Supplied material:
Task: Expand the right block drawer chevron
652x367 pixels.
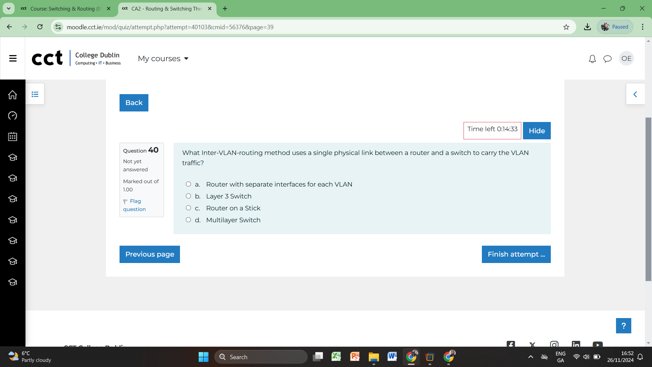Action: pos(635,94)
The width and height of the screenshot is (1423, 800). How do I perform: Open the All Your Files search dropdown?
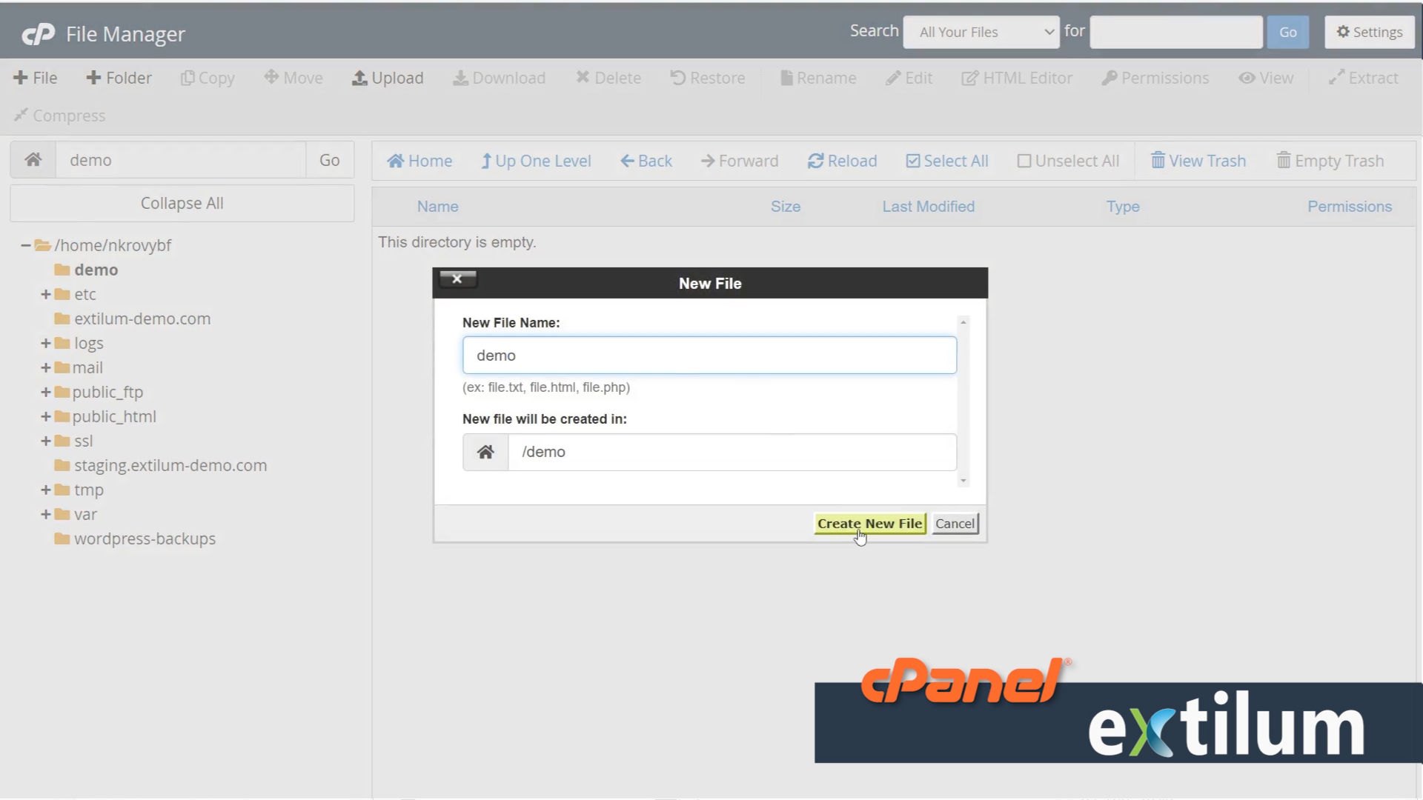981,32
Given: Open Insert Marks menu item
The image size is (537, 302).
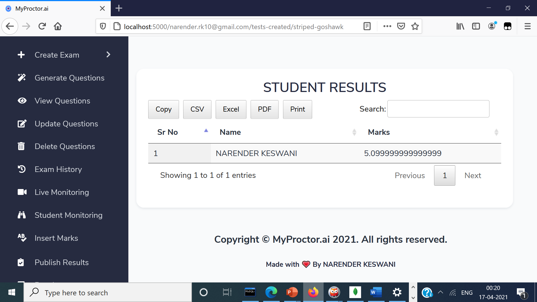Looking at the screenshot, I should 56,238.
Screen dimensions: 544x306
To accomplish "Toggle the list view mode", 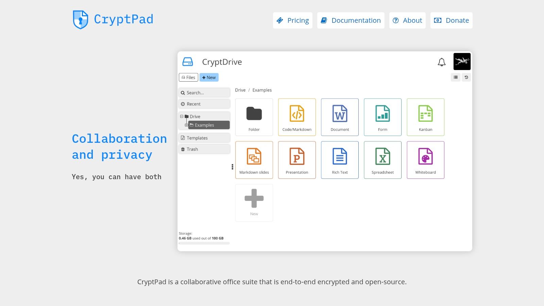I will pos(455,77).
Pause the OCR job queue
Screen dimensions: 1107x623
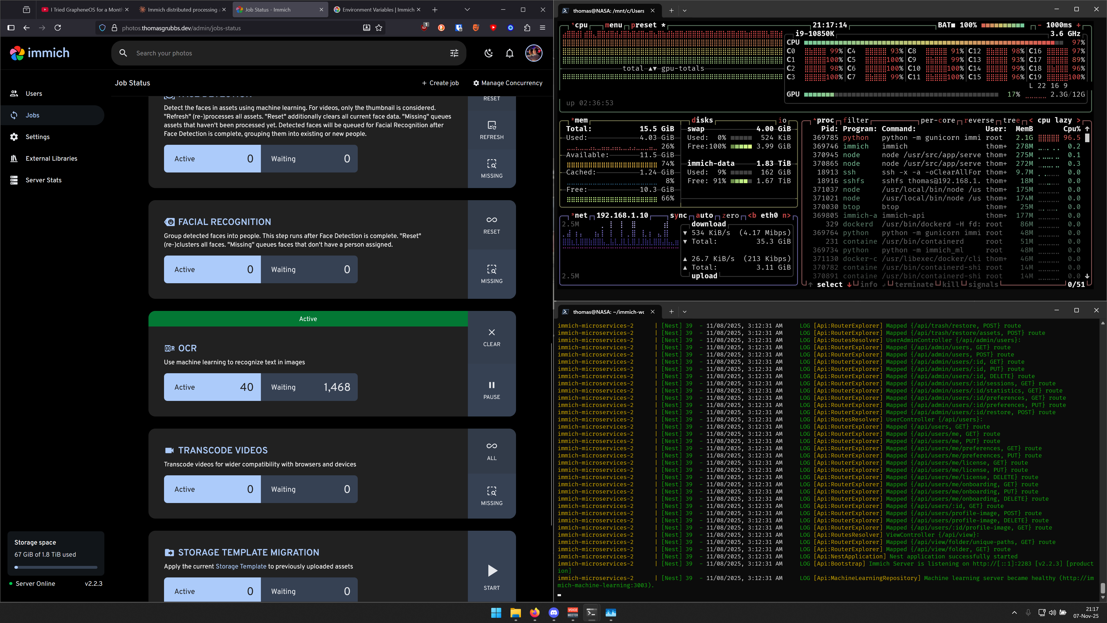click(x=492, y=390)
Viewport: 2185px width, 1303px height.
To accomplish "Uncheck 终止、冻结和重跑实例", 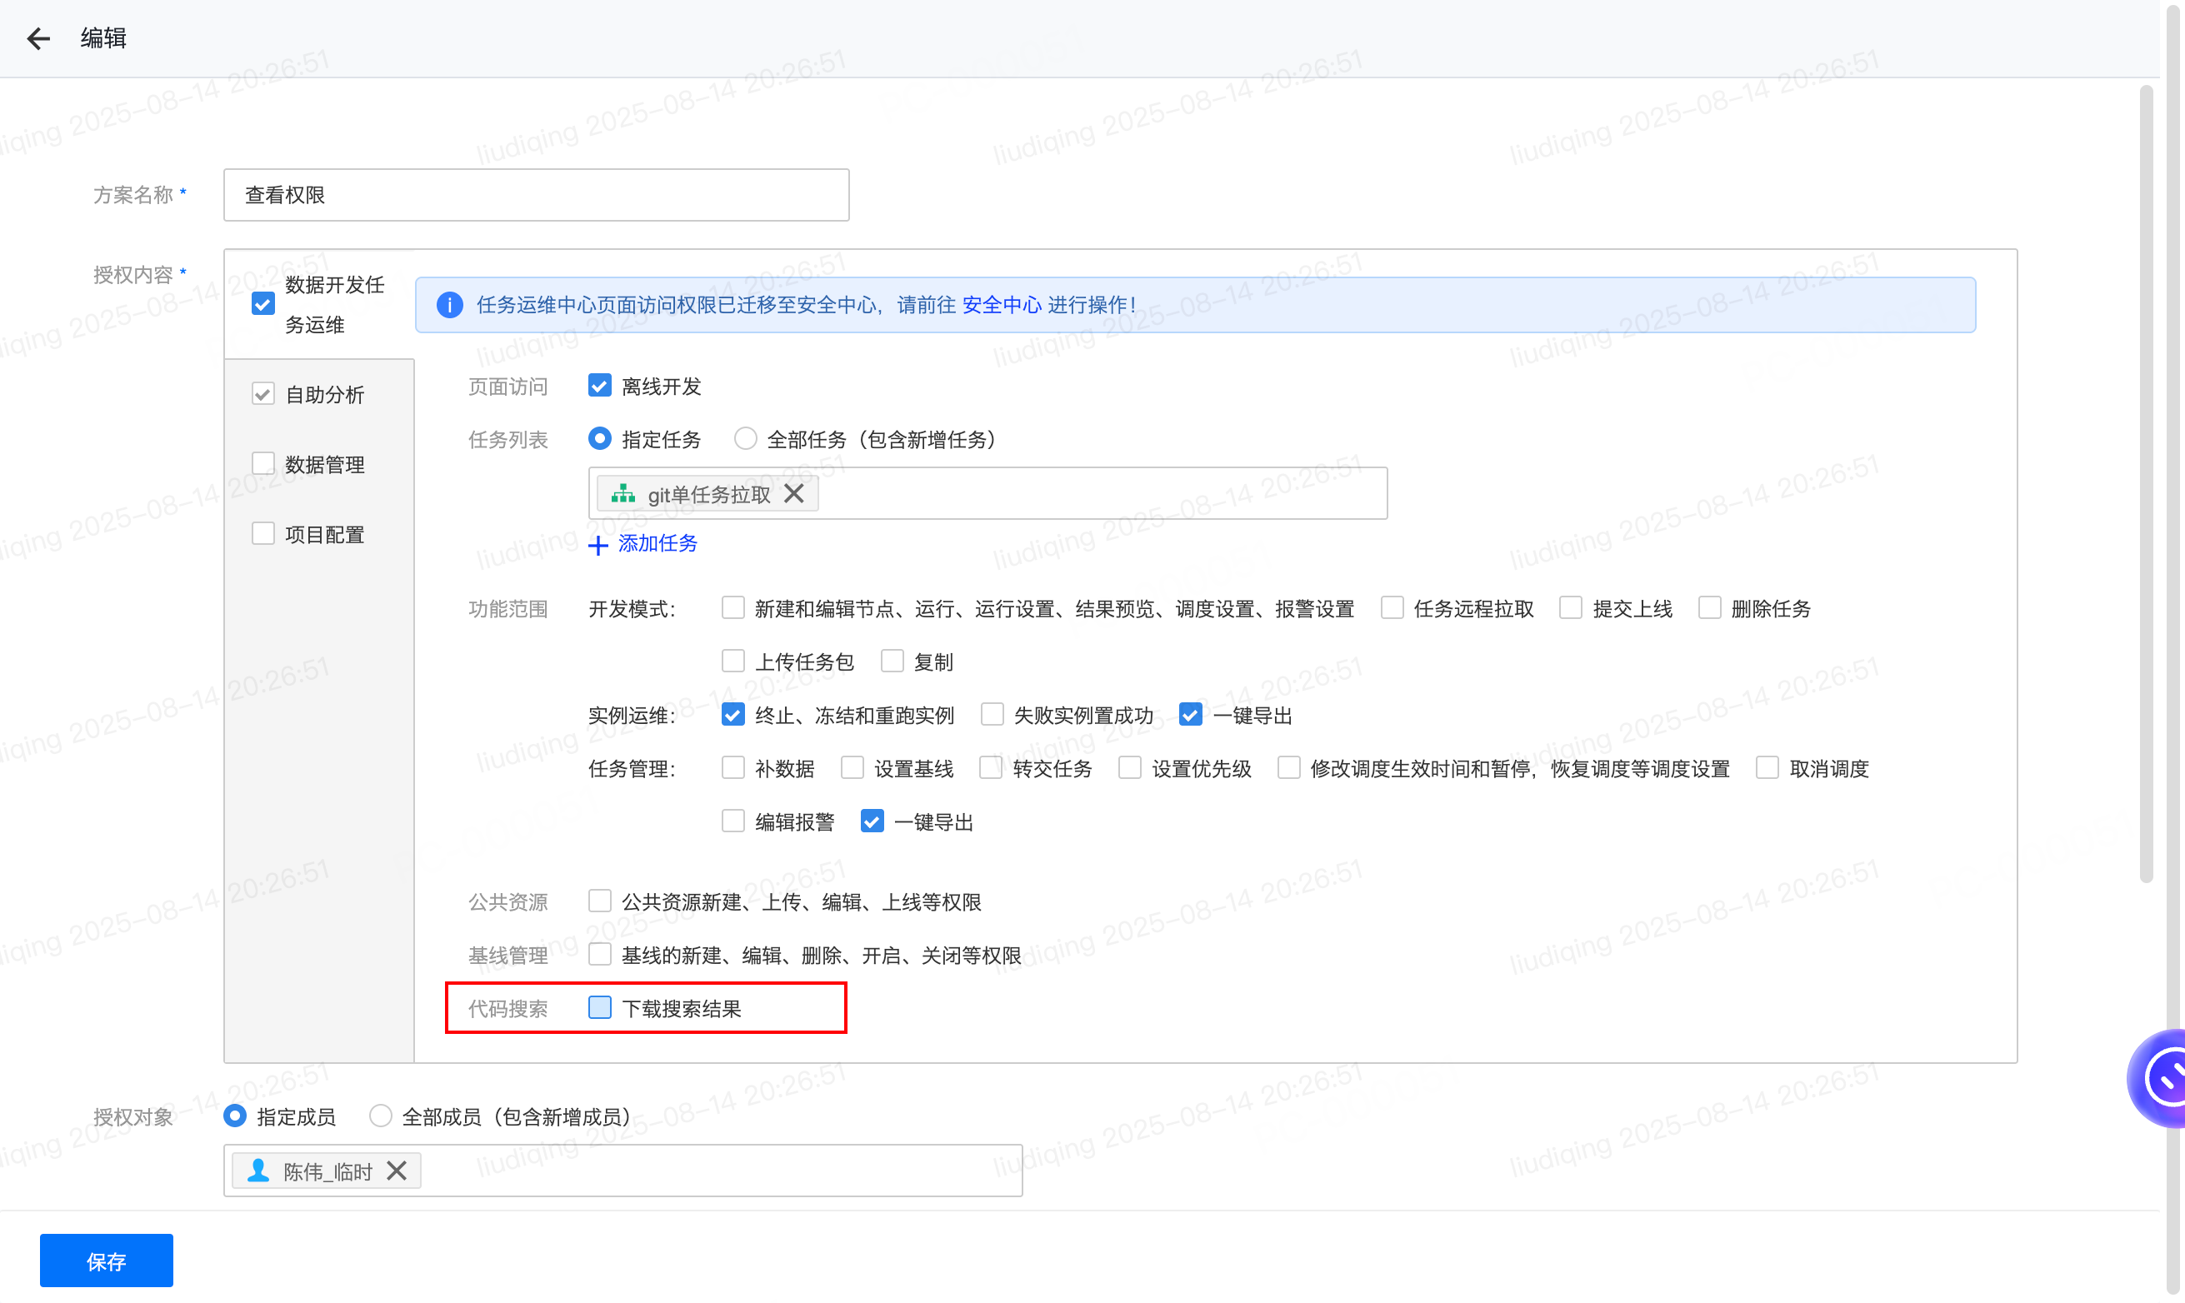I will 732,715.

Requirement: Give back exactly, and solely, the section of the data above bounded by the line containing "The width and" and the line containing "Screen dimensions: 544x306", both bounding lines included and pictures omitted.

Result:
The width and height of the screenshot is (1423, 800). How do I perform: Open the All Your Files search dropdown?
981,32
Given: Open Insert Marks menu item
The image size is (537, 302).
Looking at the screenshot, I should 56,238.
Screen dimensions: 544x306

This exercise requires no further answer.